> [Problem description]:
Retype every line of the records exactly.

> [Input data]:
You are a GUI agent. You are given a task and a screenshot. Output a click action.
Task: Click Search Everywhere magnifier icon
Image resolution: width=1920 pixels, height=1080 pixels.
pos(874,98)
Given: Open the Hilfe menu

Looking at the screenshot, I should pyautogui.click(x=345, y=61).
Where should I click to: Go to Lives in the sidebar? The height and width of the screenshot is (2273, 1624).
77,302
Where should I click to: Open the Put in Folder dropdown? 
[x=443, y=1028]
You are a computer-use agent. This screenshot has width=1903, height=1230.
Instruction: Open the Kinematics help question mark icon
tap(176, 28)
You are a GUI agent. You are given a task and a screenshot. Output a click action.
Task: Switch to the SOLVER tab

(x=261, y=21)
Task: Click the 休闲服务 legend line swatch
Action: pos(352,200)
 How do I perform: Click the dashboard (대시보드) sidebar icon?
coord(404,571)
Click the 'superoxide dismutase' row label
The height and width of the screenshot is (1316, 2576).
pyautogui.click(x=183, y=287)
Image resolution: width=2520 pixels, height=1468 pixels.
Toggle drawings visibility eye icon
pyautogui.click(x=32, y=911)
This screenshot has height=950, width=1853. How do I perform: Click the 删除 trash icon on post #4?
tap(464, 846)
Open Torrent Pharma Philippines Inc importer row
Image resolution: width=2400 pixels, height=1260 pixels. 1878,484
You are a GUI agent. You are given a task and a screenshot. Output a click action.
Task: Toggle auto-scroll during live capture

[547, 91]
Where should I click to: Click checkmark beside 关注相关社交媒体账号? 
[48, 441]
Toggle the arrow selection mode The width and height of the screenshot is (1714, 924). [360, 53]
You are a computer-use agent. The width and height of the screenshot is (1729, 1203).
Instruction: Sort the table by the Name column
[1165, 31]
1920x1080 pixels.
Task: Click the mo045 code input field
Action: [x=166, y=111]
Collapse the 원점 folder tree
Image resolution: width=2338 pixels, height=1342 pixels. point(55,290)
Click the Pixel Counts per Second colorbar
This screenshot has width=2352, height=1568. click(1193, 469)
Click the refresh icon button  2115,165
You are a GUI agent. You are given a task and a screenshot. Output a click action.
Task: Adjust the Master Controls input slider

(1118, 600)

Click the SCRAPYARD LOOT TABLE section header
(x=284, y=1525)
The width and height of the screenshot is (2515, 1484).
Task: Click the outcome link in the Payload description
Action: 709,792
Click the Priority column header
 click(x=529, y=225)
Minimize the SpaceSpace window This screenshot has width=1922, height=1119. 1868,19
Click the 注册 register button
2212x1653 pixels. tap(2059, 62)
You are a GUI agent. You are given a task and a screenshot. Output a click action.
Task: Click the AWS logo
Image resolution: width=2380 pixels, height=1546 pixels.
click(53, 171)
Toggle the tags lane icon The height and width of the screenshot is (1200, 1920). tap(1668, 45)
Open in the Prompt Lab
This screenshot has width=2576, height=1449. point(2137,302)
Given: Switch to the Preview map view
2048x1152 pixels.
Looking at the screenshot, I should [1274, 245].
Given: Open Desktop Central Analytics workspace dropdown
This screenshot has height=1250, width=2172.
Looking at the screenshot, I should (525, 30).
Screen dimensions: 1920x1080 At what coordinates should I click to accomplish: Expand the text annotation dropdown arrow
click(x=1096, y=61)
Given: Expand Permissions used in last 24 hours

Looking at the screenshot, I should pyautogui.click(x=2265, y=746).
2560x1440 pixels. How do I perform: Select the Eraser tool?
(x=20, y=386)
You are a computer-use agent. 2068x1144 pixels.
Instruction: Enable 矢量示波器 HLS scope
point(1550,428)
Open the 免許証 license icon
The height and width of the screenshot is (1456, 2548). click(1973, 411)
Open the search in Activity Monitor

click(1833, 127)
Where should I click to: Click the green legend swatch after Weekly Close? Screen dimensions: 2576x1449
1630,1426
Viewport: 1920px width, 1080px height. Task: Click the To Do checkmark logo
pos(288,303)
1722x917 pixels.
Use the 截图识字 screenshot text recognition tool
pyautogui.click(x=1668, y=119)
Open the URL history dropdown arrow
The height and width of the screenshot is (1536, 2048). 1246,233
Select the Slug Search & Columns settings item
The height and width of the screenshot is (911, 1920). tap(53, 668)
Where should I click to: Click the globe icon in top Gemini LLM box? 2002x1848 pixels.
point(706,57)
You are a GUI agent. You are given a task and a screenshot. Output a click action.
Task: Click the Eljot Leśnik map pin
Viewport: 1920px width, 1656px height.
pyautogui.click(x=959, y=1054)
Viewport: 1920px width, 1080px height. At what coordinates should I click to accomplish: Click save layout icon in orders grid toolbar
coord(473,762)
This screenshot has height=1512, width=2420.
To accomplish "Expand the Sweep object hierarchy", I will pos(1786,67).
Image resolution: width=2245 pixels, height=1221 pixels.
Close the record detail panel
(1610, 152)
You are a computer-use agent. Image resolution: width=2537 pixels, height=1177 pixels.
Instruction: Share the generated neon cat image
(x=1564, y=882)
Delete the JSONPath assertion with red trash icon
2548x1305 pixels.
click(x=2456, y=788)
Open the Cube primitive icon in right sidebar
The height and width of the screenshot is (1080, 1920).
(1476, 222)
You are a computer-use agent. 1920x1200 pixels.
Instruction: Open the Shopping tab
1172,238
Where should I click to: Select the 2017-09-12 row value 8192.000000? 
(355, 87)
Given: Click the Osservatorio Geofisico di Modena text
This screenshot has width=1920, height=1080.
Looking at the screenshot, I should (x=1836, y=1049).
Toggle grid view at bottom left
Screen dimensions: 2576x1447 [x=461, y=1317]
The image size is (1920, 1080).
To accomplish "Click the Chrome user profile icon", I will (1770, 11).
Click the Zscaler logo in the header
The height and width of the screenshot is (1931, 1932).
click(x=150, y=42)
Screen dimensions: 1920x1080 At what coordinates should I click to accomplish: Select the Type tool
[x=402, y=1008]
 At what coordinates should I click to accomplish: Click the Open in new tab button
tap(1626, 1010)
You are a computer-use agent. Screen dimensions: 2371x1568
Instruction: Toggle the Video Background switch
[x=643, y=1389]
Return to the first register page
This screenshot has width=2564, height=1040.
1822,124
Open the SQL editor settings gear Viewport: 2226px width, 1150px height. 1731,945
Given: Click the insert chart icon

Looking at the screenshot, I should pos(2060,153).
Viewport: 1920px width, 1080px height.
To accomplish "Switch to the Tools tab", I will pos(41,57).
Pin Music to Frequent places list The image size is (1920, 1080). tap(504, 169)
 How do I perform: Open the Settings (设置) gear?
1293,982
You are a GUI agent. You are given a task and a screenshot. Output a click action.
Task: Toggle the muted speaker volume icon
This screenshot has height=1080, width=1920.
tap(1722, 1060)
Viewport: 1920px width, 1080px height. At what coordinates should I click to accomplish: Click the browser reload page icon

> [Response below]:
You are a GUI agent. You are given a task and a screenshot. Output a click action.
Task: Click Search Everywhere magnifier icon
Image resolution: width=1920 pixels, height=1080 pixels.
pos(874,98)
Given: Open the Hilfe menu

Looking at the screenshot, I should pyautogui.click(x=345, y=61).
Where should I click to: Go to Lives in the sidebar? The height and width of the screenshot is (2273, 1624).
77,302
Where should I click to: Open the Put in Folder dropdown? 
[x=443, y=1028]
You are a computer-use agent. This screenshot has width=1903, height=1230.
Instruction: Open the Kinematics help question mark icon
tap(176, 28)
You are a GUI agent. You are given a task and a screenshot. Output a click action.
Task: Switch to the SOLVER tab

(x=261, y=21)
Task: Click the 休闲服务 legend line swatch
Action: pos(352,200)
 How do I perform: Click the dashboard (대시보드) sidebar icon?
coord(404,571)
Click the 'superoxide dismutase' row label
The height and width of the screenshot is (1316, 2576).
pyautogui.click(x=183, y=287)
Image resolution: width=2520 pixels, height=1468 pixels.
Toggle drawings visibility eye icon
pyautogui.click(x=32, y=911)
This screenshot has height=950, width=1853. How do I perform: Click the 删除 trash icon on post #4?
tap(464, 846)
Open Torrent Pharma Philippines Inc importer row
Image resolution: width=2400 pixels, height=1260 pixels. 1878,484
You are a GUI agent. You are given a task and a screenshot. Output a click action.
Task: Toggle auto-scroll during live capture

[547, 91]
Where should I click to: Click checkmark beside 关注相关社交媒体账号? 
[48, 441]
Toggle the arrow selection mode The width and height of the screenshot is (1714, 924). [360, 53]
You are a computer-use agent. The width and height of the screenshot is (1729, 1203).
Instruction: Sort the table by the Name column
[1165, 31]
1920x1080 pixels.
Task: Click the mo045 code input field
Action: [x=166, y=111]
Collapse the 원점 folder tree
Image resolution: width=2338 pixels, height=1342 pixels. point(55,290)
Click the Pixel Counts per Second colorbar
This screenshot has width=2352, height=1568. click(1193, 469)
Click the refresh icon button  2115,165
You are a GUI agent. You are given a task and a screenshot. Output a click action.
Task: Adjust the Master Controls input slider

(1118, 600)

Click the SCRAPYARD LOOT TABLE section header
(x=284, y=1525)
The width and height of the screenshot is (2515, 1484).
Task: Click the outcome link in the Payload description
Action: 709,792
Click the Priority column header
 click(x=529, y=225)
Minimize the SpaceSpace window This screenshot has width=1922, height=1119. 1868,19
Click the 注册 register button
2212x1653 pixels. tap(2059, 62)
You are a GUI agent. You are given a task and a screenshot. Output a click action.
Task: Click the AWS logo
Image resolution: width=2380 pixels, height=1546 pixels.
click(53, 171)
Toggle the tags lane icon The height and width of the screenshot is (1200, 1920). tap(1668, 45)
Open in the Prompt Lab
This screenshot has width=2576, height=1449. point(2137,302)
Given: Switch to the Preview map view
2048x1152 pixels.
Looking at the screenshot, I should [1274, 245].
Given: Open Desktop Central Analytics workspace dropdown
This screenshot has height=1250, width=2172.
Looking at the screenshot, I should (525, 30).
Screen dimensions: 1920x1080 At what coordinates should I click to accomplish: Expand the text annotation dropdown arrow
click(x=1096, y=61)
Given: Expand Permissions used in last 24 hours

Looking at the screenshot, I should pyautogui.click(x=2265, y=746).
2560x1440 pixels. How do I perform: Select the Eraser tool?
(x=20, y=386)
You are a computer-use agent. 2068x1144 pixels.
Instruction: Enable 矢量示波器 HLS scope
point(1550,428)
Open the 免許証 license icon
The height and width of the screenshot is (1456, 2548). click(1973, 411)
Open the search in Activity Monitor

click(1833, 127)
Where should I click to: Click the green legend swatch after Weekly Close? Screen dimensions: 2576x1449
1630,1426
Viewport: 1920px width, 1080px height. Task: Click the To Do checkmark logo
pos(288,303)
1722x917 pixels.
Use the 截图识字 screenshot text recognition tool
pyautogui.click(x=1668, y=119)
Open the URL history dropdown arrow
The height and width of the screenshot is (1536, 2048). 1246,233
Select the Slug Search & Columns settings item
The height and width of the screenshot is (911, 1920). tap(53, 668)
Where should I click to: Click the globe icon in top Gemini LLM box? 2002x1848 pixels.
point(706,57)
You are a GUI agent. You are given a task and a screenshot. Output a click action.
Task: Click the Eljot Leśnik map pin
Viewport: 1920px width, 1656px height.
pyautogui.click(x=959, y=1054)
Viewport: 1920px width, 1080px height. At what coordinates should I click to accomplish: Click save layout icon in orders grid toolbar
coord(473,762)
This screenshot has height=1512, width=2420.
To accomplish "Expand the Sweep object hierarchy", I will pos(1786,67).
Image resolution: width=2245 pixels, height=1221 pixels.
Close the record detail panel
(1610, 152)
You are a computer-use agent. Image resolution: width=2537 pixels, height=1177 pixels.
Instruction: Share the generated neon cat image
(x=1564, y=882)
Delete the JSONPath assertion with red trash icon
2548x1305 pixels.
click(x=2456, y=788)
Open the Cube primitive icon in right sidebar
The height and width of the screenshot is (1080, 1920).
(1476, 222)
You are a computer-use agent. 1920x1200 pixels.
Instruction: Open the Shopping tab
1172,238
Where should I click to: Select the 2017-09-12 row value 8192.000000? 
(355, 87)
Given: Click the Osservatorio Geofisico di Modena text
This screenshot has width=1920, height=1080.
Looking at the screenshot, I should (x=1836, y=1049).
Toggle grid view at bottom left
Screen dimensions: 2576x1447 [x=461, y=1317]
The image size is (1920, 1080).
To accomplish "Click the Chrome user profile icon", I will (1770, 11).
Click the Zscaler logo in the header
The height and width of the screenshot is (1931, 1932).
click(x=150, y=42)
Screen dimensions: 1920x1080 At what coordinates should I click to accomplish: Select the Type tool
[x=402, y=1008]
 At what coordinates should I click to accomplish: Click the Open in new tab button
tap(1626, 1010)
You are a computer-use agent. Screen dimensions: 2371x1568
Instruction: Toggle the Video Background switch
[x=643, y=1389]
Return to the first register page
This screenshot has width=2564, height=1040.
1822,124
Open the SQL editor settings gear Viewport: 2226px width, 1150px height. 1731,945
Given: Click the insert chart icon

Looking at the screenshot, I should pos(2060,153).
Viewport: 1920px width, 1080px height.
To accomplish "Switch to the Tools tab", I will pos(41,57).
Pin Music to Frequent places list The image size is (1920, 1080). tap(504, 169)
 How do I perform: Open the Settings (设置) gear?
1293,982
You are a GUI agent. You are given a task and a screenshot. Output a click action.
Task: Toggle the muted speaker volume icon
This screenshot has height=1080, width=1920.
tap(1722, 1060)
Viewport: 1920px width, 1080px height. At what coordinates should I click to accomplish: Click the browser reload page icon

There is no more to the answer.